Görev Talimatı: Parmenides'in zaman anlayışını ele alan pasajda "ἄλλο πάρεξ τοῦ" ifadesinden "bir döngüye saplanır." ifadesine kadar uzanan bölümü hiç değiştirmeden geri ver.

Seçilen Pasaj:
Bu, Parmenides’in fenomenolojik bir yaklaşıma sahip olduğu anlamına gelmese de Levinas, Husserl, Maurice Merleau-Ponty ve Heidegger gibi isimlere kadar uzanan oldukça etkili bir zaman anlayışıdır. Zamanın Parmenidesçe bu şekilde kavranışı, onun varlık felsefesine tam olarak uyumlu olsa da sorunlar doğurmaktadır.

 

Şayet zaman Parmenides’in modelinde küresel olarak tasvir ettiği varlık şemasından bu şekilde bağımsız değilse (zira O’nun değişim göstermediğini biliyoruz) o halde şeylerin değişimi görüngülerde bile olsa nasıl açıklanacaktır? Buna cevap veren herhangi bir filozof yanılsama fikrine alternatif olarak, “değişimin zamanın ölçüsü” olduğu yönünde bir cevap da verebilir. Parmenides’in zamansal idealizmi, zamana yönelik algının tamamen içsel olduğunu işaret eder gibidir;

ἄλλο πάρεξ τοῦ ἐόντος, ἐπεὶ τό γε Μοῖρ΄ ἐπέδησεν

οὖλον ἀκίνητόν τ΄ ἔμεναι· τῷ πάντ΄ ὄνομ΄ ἔσται,

ὅσσα βροτοὶ κατέθεντο πεποιθότες εἶναι ἀληθῆ

 

“Bu sebepledir ki tüm şeyler sadece ölümlülerin doğru sanarak isim verdikleri şeylerdir.”

 

O halde zamanın ancak içsel bir akışından bahsedilebilir. Ben, ancak bir varlık olarak mevcut olduğum müddetçe (ki hep varımdır) zamanı bir varlık olarak tasavvur edemem. Kolumdaki saat, onu gösteriyor olsa da, zamanı sonsuza kadar bölebileceğimiz bir döngüye saplanır.

Parmenides’in zaman konusundaki görüşleri kısaca bu şekildedir. Aristoteles’in buna verdiği bir cevap vardır. Şimdi buna dönelim.

Veri Kümesi İçeriği:
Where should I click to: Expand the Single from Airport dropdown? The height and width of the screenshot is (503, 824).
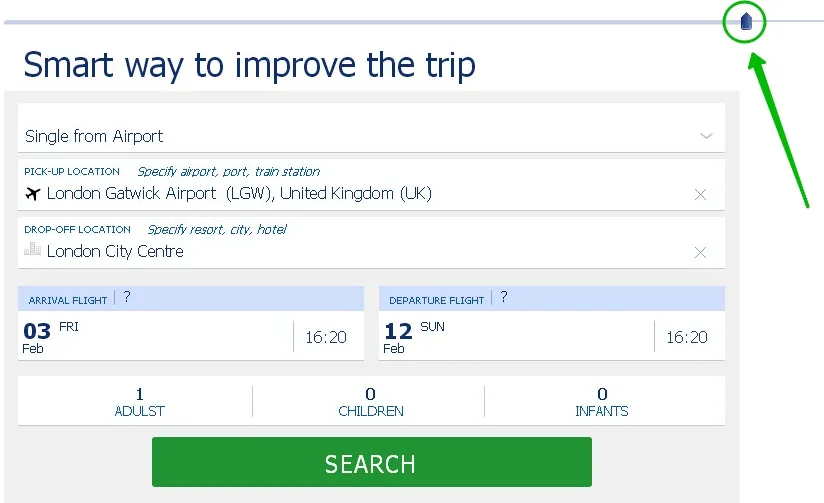tap(706, 136)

Göreve Yanıt:
ἄλλο πάρεξ τοῦ ἐόντος, ἐπεὶ τό γε Μοῖρ΄ ἐπέδησεν

οὖλον ἀκίνητόν τ΄ ἔμεναι· τῷ πάντ΄ ὄνομ΄ ἔσται,

ὅσσα βροτοὶ κατέθεντο πεποιθότες εἶναι ἀληθῆ

 

“Bu sebepledir ki tüm şeyler sadece ölümlülerin doğru sanarak isim verdikleri şeylerdir.”

 

O halde zamanın ancak içsel bir akışından bahsedilebilir. Ben, ancak bir varlık olarak mevcut olduğum müddetçe (ki hep varımdır) zamanı bir varlık olarak tasavvur edemem. Kolumdaki saat, onu gösteriyor olsa da, zamanı sonsuza kadar bölebileceğimiz bir döngüye saplanır.